● **WHAT YOU ARE ASKED TO DO**: Working from the records below, repeat exactly the lines starting at the line that contains "[App Gallery] (111, 1859)" and ending at the line that contains "[Fikriyat anasayfa] (36, 1843)", inclusive.

◇ ◇ ◇ ◇ ◇

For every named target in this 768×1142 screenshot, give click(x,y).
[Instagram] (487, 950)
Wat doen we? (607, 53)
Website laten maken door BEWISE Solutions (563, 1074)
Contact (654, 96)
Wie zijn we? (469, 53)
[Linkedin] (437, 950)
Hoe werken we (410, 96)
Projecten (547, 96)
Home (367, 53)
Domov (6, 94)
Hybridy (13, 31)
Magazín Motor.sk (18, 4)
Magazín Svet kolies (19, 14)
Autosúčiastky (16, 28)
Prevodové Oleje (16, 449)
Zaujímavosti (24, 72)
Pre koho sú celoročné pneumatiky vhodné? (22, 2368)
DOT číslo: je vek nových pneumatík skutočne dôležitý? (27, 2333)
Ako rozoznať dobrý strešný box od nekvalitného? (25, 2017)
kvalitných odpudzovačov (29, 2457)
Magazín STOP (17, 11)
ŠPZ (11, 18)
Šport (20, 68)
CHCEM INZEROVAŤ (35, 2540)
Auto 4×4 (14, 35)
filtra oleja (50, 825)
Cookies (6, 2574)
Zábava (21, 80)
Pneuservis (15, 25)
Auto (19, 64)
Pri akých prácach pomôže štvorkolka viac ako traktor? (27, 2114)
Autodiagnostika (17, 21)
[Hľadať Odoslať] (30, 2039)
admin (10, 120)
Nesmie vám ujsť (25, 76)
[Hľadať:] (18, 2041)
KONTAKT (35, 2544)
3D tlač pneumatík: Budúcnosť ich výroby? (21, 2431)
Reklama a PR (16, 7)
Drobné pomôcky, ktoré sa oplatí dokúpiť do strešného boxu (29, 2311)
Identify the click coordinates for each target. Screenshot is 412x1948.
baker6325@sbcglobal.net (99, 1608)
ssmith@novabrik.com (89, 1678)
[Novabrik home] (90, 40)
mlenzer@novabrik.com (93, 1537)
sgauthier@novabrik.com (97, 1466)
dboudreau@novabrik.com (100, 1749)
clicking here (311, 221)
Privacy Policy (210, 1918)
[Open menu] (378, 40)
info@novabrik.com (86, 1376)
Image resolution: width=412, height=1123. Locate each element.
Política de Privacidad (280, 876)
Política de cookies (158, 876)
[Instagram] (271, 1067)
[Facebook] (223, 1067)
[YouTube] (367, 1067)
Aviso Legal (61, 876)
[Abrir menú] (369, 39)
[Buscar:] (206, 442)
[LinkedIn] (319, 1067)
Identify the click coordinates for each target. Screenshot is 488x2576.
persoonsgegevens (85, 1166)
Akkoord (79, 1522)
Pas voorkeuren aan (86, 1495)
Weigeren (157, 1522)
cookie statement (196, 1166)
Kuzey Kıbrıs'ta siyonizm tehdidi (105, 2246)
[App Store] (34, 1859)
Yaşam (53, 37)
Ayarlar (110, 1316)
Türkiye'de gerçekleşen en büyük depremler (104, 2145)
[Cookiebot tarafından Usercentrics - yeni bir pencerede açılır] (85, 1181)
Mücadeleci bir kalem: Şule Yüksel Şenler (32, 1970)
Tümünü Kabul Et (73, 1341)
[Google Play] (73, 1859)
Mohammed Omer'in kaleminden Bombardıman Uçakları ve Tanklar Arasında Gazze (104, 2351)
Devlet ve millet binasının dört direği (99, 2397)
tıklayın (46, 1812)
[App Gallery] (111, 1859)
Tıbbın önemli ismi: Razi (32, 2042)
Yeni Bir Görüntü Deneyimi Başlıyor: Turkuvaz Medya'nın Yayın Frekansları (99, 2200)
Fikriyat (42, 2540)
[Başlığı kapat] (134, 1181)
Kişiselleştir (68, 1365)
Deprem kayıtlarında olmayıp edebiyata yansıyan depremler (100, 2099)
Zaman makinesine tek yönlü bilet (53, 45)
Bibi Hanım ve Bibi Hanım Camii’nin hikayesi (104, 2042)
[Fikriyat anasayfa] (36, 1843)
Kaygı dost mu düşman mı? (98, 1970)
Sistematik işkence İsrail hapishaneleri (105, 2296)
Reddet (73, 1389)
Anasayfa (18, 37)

◇ ◇ ◇ ◇ ◇

● **RESULT OF THIS TASK**:
[App Gallery] (111, 1859)
Tıbbın önemli ismi: Razi (32, 2042)
Yeni Bir Görüntü Deneyimi Başlıyor: Turkuvaz Medya'nın Yayın Frekansları (99, 2200)
Fikriyat (42, 2540)
[Başlığı kapat] (134, 1181)
Kişiselleştir (68, 1365)
Deprem kayıtlarında olmayıp edebiyata yansıyan depremler (100, 2099)
Zaman makinesine tek yönlü bilet (53, 45)
Bibi Hanım ve Bibi Hanım Camii’nin hikayesi (104, 2042)
[Fikriyat anasayfa] (36, 1843)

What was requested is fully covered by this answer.